» **What is needed**
The records that follow should be returned exactly, pictures excluded.

****

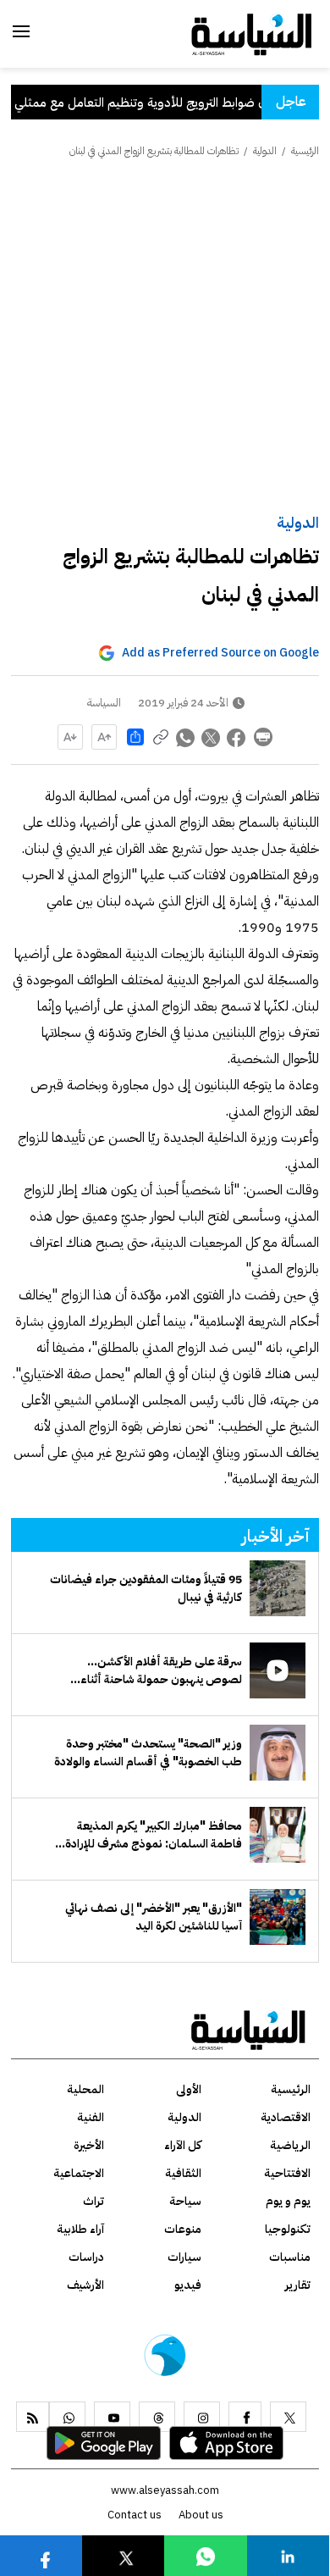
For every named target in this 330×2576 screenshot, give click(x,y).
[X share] (211, 736)
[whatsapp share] (186, 736)
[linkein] (288, 2555)
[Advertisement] (165, 337)
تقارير (298, 2285)
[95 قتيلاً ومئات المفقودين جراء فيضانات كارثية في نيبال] (277, 1588)
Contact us (134, 2515)
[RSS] (32, 2416)
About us (201, 2515)
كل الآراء (182, 2145)
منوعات (182, 2229)
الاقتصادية (286, 2117)
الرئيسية (305, 150)
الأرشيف (85, 2285)
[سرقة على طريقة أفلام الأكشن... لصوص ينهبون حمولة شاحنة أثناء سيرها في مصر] (277, 1670)
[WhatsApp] (67, 2416)
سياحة (185, 2201)
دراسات (86, 2257)
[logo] (251, 33)
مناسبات (290, 2257)
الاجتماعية (78, 2173)
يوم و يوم (288, 2201)
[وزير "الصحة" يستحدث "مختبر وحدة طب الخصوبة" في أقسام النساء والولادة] (277, 1753)
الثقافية (183, 2173)
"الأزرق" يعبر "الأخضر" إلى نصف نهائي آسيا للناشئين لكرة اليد (153, 1917)
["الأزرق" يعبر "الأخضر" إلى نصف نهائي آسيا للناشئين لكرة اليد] (277, 1917)
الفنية (90, 2117)
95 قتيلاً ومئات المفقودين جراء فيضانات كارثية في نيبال (146, 1588)
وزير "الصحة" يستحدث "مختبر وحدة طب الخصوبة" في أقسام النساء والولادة (148, 1752)
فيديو (187, 2285)
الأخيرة (89, 2145)
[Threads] (157, 2416)
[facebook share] (236, 736)
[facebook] (244, 2416)
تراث (93, 2201)
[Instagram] (202, 2416)
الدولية (298, 522)
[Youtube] (112, 2416)
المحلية (85, 2089)
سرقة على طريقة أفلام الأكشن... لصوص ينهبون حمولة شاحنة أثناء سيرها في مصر (161, 1670)
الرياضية (290, 2145)
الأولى (188, 2089)
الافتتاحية (287, 2173)
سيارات (184, 2257)
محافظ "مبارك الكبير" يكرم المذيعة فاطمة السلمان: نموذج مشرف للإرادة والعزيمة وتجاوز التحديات (153, 1835)
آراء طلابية (80, 2229)
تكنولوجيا (288, 2229)
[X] (288, 2416)
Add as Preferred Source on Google (220, 653)
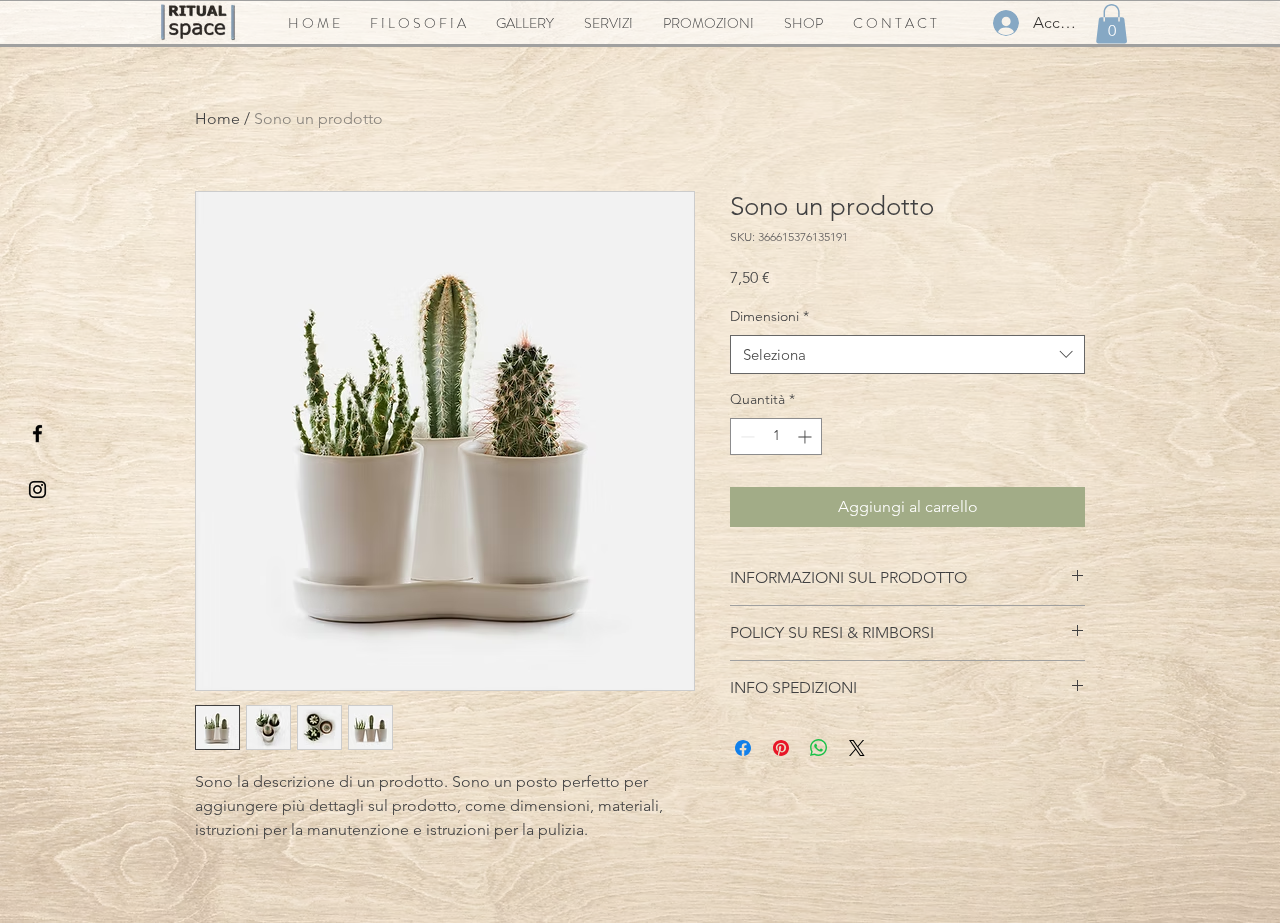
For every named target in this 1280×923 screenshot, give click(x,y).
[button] (1111, 23)
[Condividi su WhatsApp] (819, 748)
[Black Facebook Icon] (37, 433)
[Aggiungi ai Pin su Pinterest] (781, 748)
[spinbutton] (776, 436)
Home (217, 118)
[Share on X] (857, 748)
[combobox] (907, 354)
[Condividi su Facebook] (743, 748)
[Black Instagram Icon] (37, 489)
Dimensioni (769, 316)
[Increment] (806, 436)
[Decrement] (745, 436)
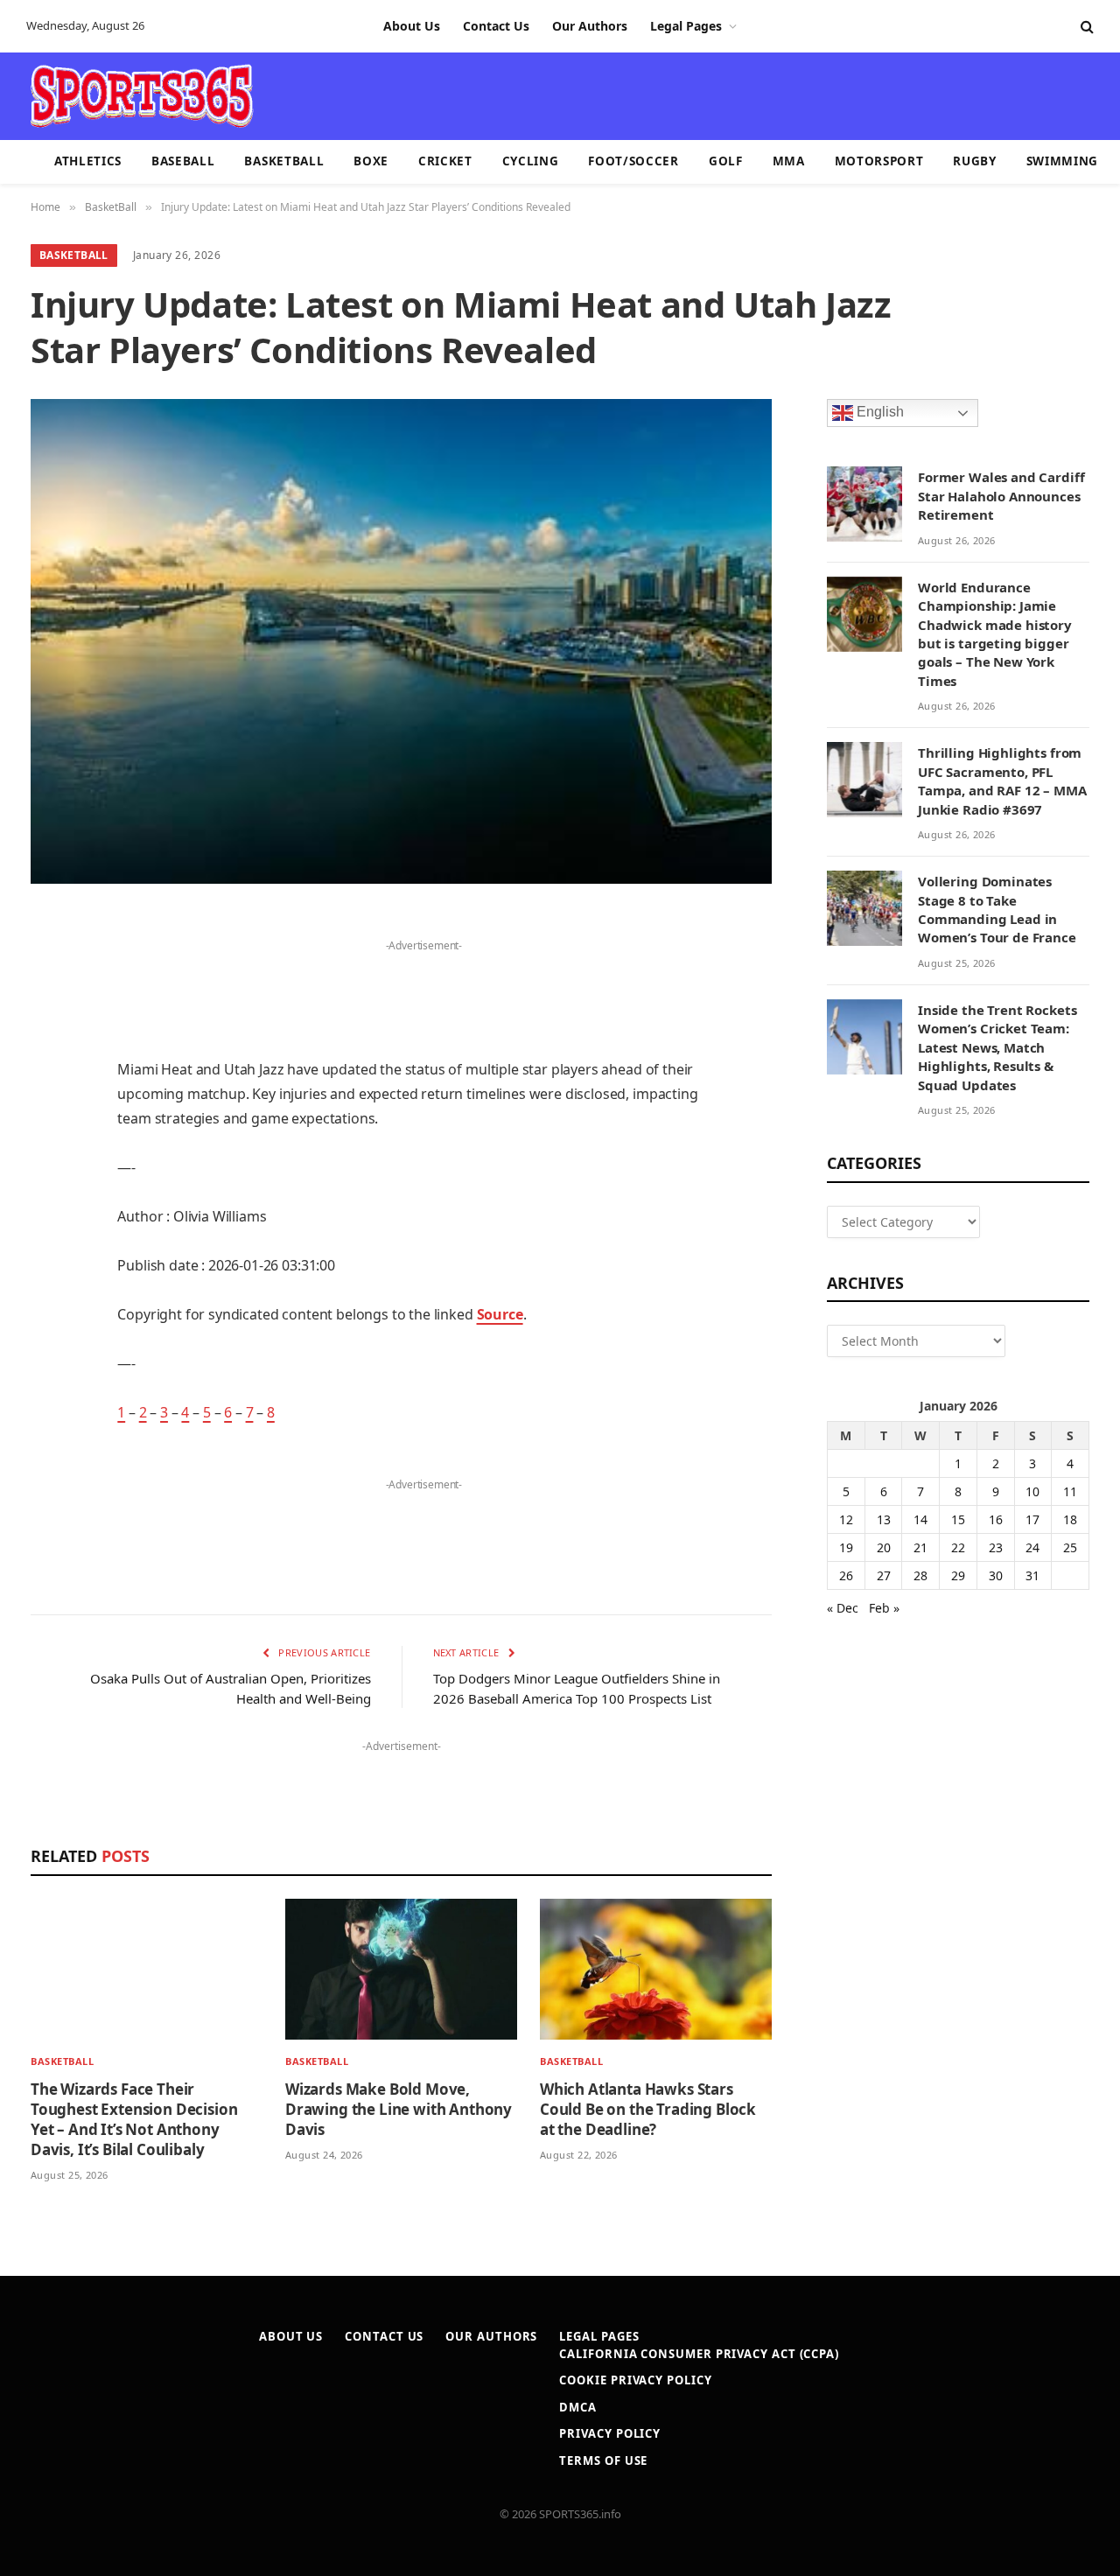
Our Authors (589, 26)
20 (884, 1547)
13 (884, 1519)
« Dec (842, 1608)
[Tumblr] (48, 1192)
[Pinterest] (48, 1103)
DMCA (578, 2407)
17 (1033, 1519)
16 (996, 1519)
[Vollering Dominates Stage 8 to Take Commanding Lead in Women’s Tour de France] (864, 908)
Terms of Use (603, 2460)
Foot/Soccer (633, 161)
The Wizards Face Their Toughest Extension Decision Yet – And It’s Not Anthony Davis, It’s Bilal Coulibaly (134, 2119)
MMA (789, 161)
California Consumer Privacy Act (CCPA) (699, 2354)
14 (921, 1519)
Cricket (445, 161)
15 (958, 1519)
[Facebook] (48, 969)
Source (500, 1314)
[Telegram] (48, 1326)
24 (1033, 1547)
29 (958, 1575)
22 (958, 1547)
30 (996, 1575)
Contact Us (496, 26)
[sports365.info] (141, 96)
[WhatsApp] (48, 1371)
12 (846, 1519)
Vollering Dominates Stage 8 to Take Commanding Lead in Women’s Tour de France (997, 909)
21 (921, 1547)
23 (996, 1547)
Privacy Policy (610, 2433)
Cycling (530, 161)
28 (921, 1575)
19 (846, 1547)
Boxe (371, 161)
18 (1070, 1519)
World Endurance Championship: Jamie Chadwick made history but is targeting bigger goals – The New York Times (995, 634)
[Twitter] (48, 1014)
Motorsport (879, 161)
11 (1070, 1491)
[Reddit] (48, 1237)
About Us (411, 26)
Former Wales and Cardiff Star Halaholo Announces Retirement (1001, 495)
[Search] (1085, 26)
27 (884, 1575)
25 (1070, 1547)
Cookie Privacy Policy (635, 2380)
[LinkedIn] (48, 1058)
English (878, 412)
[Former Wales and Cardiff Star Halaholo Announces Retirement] (864, 504)
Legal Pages (686, 26)
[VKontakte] (48, 1281)
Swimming (1062, 161)
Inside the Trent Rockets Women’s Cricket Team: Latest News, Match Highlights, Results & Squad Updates (997, 1047)
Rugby (974, 161)
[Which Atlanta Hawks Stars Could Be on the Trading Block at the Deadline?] (656, 1969)
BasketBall (284, 161)
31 (1033, 1575)
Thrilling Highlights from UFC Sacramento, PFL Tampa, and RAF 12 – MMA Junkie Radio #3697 (1002, 780)
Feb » (884, 1608)
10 (1033, 1491)
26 (846, 1575)
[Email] (48, 1148)
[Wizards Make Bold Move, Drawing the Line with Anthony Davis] (401, 1969)
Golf (726, 161)
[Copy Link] (48, 1415)
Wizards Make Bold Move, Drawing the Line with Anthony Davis (398, 2109)
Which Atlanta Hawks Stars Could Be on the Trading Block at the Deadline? (648, 2109)
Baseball (182, 161)
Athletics (88, 161)
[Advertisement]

****

» **Written solution**
For every named target in this 330×2576 screenshot, give click(x,y).
[X share] (211, 736)
[whatsapp share] (186, 736)
[linkein] (288, 2555)
[Advertisement] (165, 337)
تقارير (298, 2285)
[95 قتيلاً ومئات المفقودين جراء فيضانات كارثية في نيبال] (277, 1588)
Contact us (134, 2515)
[RSS] (32, 2416)
About us (201, 2515)
كل الآراء (182, 2145)
منوعات (182, 2229)
الاقتصادية (286, 2117)
الرئيسية (305, 150)
الأرشيف (85, 2285)
[سرقة على طريقة أفلام الأكشن... لصوص ينهبون حمولة شاحنة أثناء سيرها في مصر] (277, 1670)
[WhatsApp] (67, 2416)
سياحة (185, 2201)
دراسات (86, 2257)
[logo] (251, 33)
مناسبات (290, 2257)
الاجتماعية (78, 2173)
يوم و يوم (288, 2201)
[وزير "الصحة" يستحدث "مختبر وحدة طب الخصوبة" في أقسام النساء والولادة] (277, 1753)
الثقافية (183, 2173)
"الأزرق" يعبر "الأخضر" إلى نصف نهائي آسيا للناشئين لكرة اليد (153, 1917)
["الأزرق" يعبر "الأخضر" إلى نصف نهائي آسيا للناشئين لكرة اليد] (277, 1917)
الفنية (90, 2117)
95 قتيلاً ومئات المفقودين جراء فيضانات كارثية في نيبال (146, 1588)
وزير "الصحة" يستحدث "مختبر وحدة طب الخصوبة" في أقسام النساء والولادة (148, 1752)
فيديو (187, 2285)
الأخيرة (89, 2145)
[Threads] (157, 2416)
[facebook share] (236, 736)
[facebook] (244, 2416)
تراث (93, 2201)
[Instagram] (202, 2416)
الدولية (298, 522)
[Youtube] (112, 2416)
المحلية (85, 2089)
سرقة على طريقة أفلام الأكشن... لصوص ينهبون حمولة شاحنة أثناء سيرها في مصر (161, 1670)
الرياضية (290, 2145)
الأولى (188, 2089)
الافتتاحية (287, 2173)
سيارات (184, 2257)
محافظ "مبارك الكبير" يكرم المذيعة فاطمة السلمان: نموذج مشرف للإرادة والعزيمة وتجاوز التحديات (153, 1835)
آراء طلابية (80, 2229)
تكنولوجيا (288, 2229)
[X] (288, 2416)
Add as Preferred Source on Google (220, 653)
For every named target in this 1280×923 screenshot, give click(x,y).
[button] (1111, 23)
[Condividi su WhatsApp] (819, 748)
[Black Facebook Icon] (37, 433)
[Aggiungi ai Pin su Pinterest] (781, 748)
[spinbutton] (776, 436)
Home (217, 118)
[Share on X] (857, 748)
[combobox] (907, 354)
[Condividi su Facebook] (743, 748)
[Black Instagram Icon] (37, 489)
Dimensioni (769, 316)
[Increment] (806, 436)
[Decrement] (745, 436)
Our Authors (589, 26)
20 (884, 1547)
13 (884, 1519)
« Dec (842, 1608)
[Tumblr] (48, 1192)
[Pinterest] (48, 1103)
DMCA (578, 2407)
17 (1033, 1519)
16 (996, 1519)
[Vollering Dominates Stage 8 to Take Commanding Lead in Women’s Tour de France] (864, 908)
Terms of Use (603, 2460)
Foot/Soccer (633, 161)
The Wizards Face Their Toughest Extension Decision Yet – And It’s Not Anthony Davis, It’s Bilal Coulibaly (134, 2119)
MMA (789, 161)
California Consumer Privacy Act (CCPA) (699, 2354)
14 (921, 1519)
Cricket (445, 161)
15 (958, 1519)
[Facebook] (48, 969)
Source (500, 1314)
[Telegram] (48, 1326)
24 (1033, 1547)
29 (958, 1575)
22 (958, 1547)
30 (996, 1575)
Contact Us (496, 26)
[sports365.info] (141, 96)
[WhatsApp] (48, 1371)
12 (846, 1519)
Vollering Dominates Stage 8 to Take Commanding Lead in Women’s Tour de France (997, 909)
21 (921, 1547)
23 (996, 1547)
Privacy Policy (610, 2433)
Cycling (530, 161)
28 (921, 1575)
19 (846, 1547)
Boxe (371, 161)
18 (1070, 1519)
World Endurance Championship: Jamie Chadwick made history but is targeting bigger goals – The New York Times (995, 634)
[Twitter] (48, 1014)
Motorsport (879, 161)
11 (1070, 1491)
[Reddit] (48, 1237)
About Us (411, 26)
Former Wales and Cardiff Star Halaholo Announces Retirement (1001, 495)
[Search] (1085, 26)
27 (884, 1575)
25 (1070, 1547)
Cookie Privacy Policy (635, 2380)
[LinkedIn] (48, 1058)
English (878, 412)
[Former Wales and Cardiff Star Halaholo Announces Retirement] (864, 504)
Legal Pages (686, 26)
[VKontakte] (48, 1281)
Swimming (1062, 161)
Inside the Trent Rockets Women’s Cricket Team: Latest News, Match Highlights, Results & Squad Updates (997, 1047)
Rugby (974, 161)
[Which Atlanta Hawks Stars Could Be on the Trading Block at the Deadline?] (656, 1969)
BasketBall (284, 161)
31 (1033, 1575)
Thrilling Highlights from UFC Sacramento, PFL Tampa, and RAF 12 – MMA Junkie Radio #3697 (1002, 780)
Feb » (884, 1608)
10 (1033, 1491)
26 (846, 1575)
[Email] (48, 1148)
[Wizards Make Bold Move, Drawing the Line with Anthony Davis] (401, 1969)
Golf (726, 161)
[Copy Link] (48, 1415)
Wizards Make Bold Move, Drawing the Line with Anthony Davis (398, 2109)
Which Atlanta Hawks Stars Could Be on the Trading Block at the Deadline? (648, 2109)
Baseball (182, 161)
Athletics (88, 161)
[Advertisement]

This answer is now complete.